Lessons from Virtuoso: Three Steps You Can Take to Reduce Alert Volume by up to 94% in Three Weeks
How a Customer Greatly Reduced Alert Volume and Improved Their Operations with PagerDuty and Event Enrichment
We recently sat down with Shawn Motley, Senior DevOps Engineer at Virtuoso, to talk about his experiences with PagerDuty and the Event Enrichment Platform (EEP). Virtuoso is a travel portal for high-end clients, with over 200 employees and 8 web properties. As a global luxury travel company, image is an important part of Virtuoso’s business. If one of their clients is having issues while on an expensive vacation, their travel advisors need access Virtuoso’s websites regardless of where they are or what time it is.
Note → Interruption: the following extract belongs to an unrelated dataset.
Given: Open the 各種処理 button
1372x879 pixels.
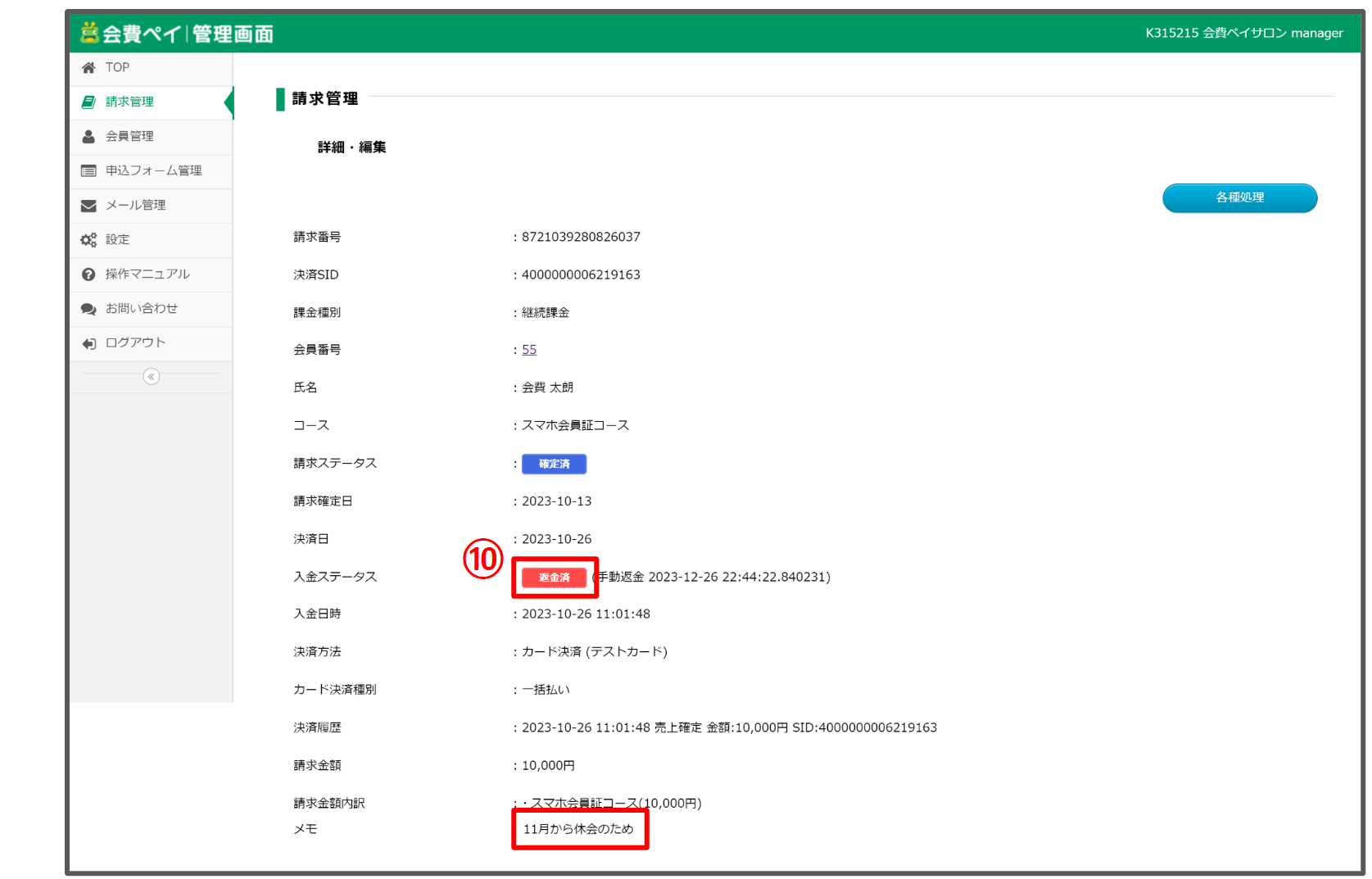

Their websites need to be up all the time, period.
When Virtuoso began focusing on their DevOps initiative 7 months ago, they were receiving thousands of events every 24 hours, the majority of which were noise. They needed to reduce alert volume, and fast. For most organizations, suppressing alerts in each of their individual monitoring systems is not possible given constraints of resources, time, and operational duties. With the EEP, suppressions are managed in a central location via an intuitive web UI which encourages active event suppression and management. By utilizing EEP and PagerDuty, the Virtuoso DevOps team was able to rapidly reduce their daily Operations event load to just a few events per day.
Step One: Put a System in Place
When they put PagerDuty and the Event Enrichment Platform in place, there was an immediate increase in Operation efficiency. With the EEP PagerDuty integration, their alerts are funneled to EEP, classified as actionable or noise, enriched with remediation information, and then sent on to PagerDuty for guaranteed delivery alerting of their Ops team.
Step Two: Enrich and Customize Your Alerts
They added enrichments, which are specific resolution steps, to the original alert so that anyone responding to an incident had the information needed to triage and address the problem. They routed these now enriched alerts via EEP notifiers to specific PagerDuty services. The enrichment steps appeared in the incident, and included a link back to the incident in the EEP with full detail.
Clicking “acknowledge” or “resolve” for an alert in EEP automatically performed that action in PagerDuty. Similarly, responding to the PagerDuty SMS or Mobile App alert would also acknowledge and resolve the event in EEP.
Step Three: Set Up Weekly Event Triages
Now with dramatically reduced event load and the remaining alerts enriched, they had the information that they needed, when they needed it most. They saw a great opportunity to further reduce their noise and add remediations to their alerts by setting up weekly triages. From the EEP, they could download a list of all their recent incidents and assign them to one of two categories: noise or actionable. The platform made it easy for them to quickly suppress large clusters of unnecessary events with EEP classifications.
Within a week, they had decreased their alert volume by 82% and within three weeks to 94%.
With their daily alert count at under a hundred, they continued with their weekly triages and were able to further decrease their daily alerts. Currently, Virtuoso receives just a handful of incidents per day, only some of which require escalation and engagement with other teams. PagerDuty and EEP helped Virtuoso DevOps dramatically improve the situational awareness of their infrastructure.
“It’s a brilliant system,” said Shawn. “It takes your business to the next level, and works with all these other partners out there.”
Now, thanks to the precious time that use of PagerDuty and EEP freed up for them, Virtuoso has significantly accelerated their deployment, build, and release intervals. Focusing only on those events that matter has enabled the Operations team to be very successful in their infrastructure optimization initiatives.
“Now we can really apply DevOps philosophies to our team,” he added. “We focus on automating our infrastructure, not sorting through alerts.”
“Because we were able to remove the noise, we now have much better telemetry for our servers, which allows us to better differentiate between server and code issues,” said Shawn. “We now remediate system problems much more rapidly and escalate to developers as needed for code level issues.”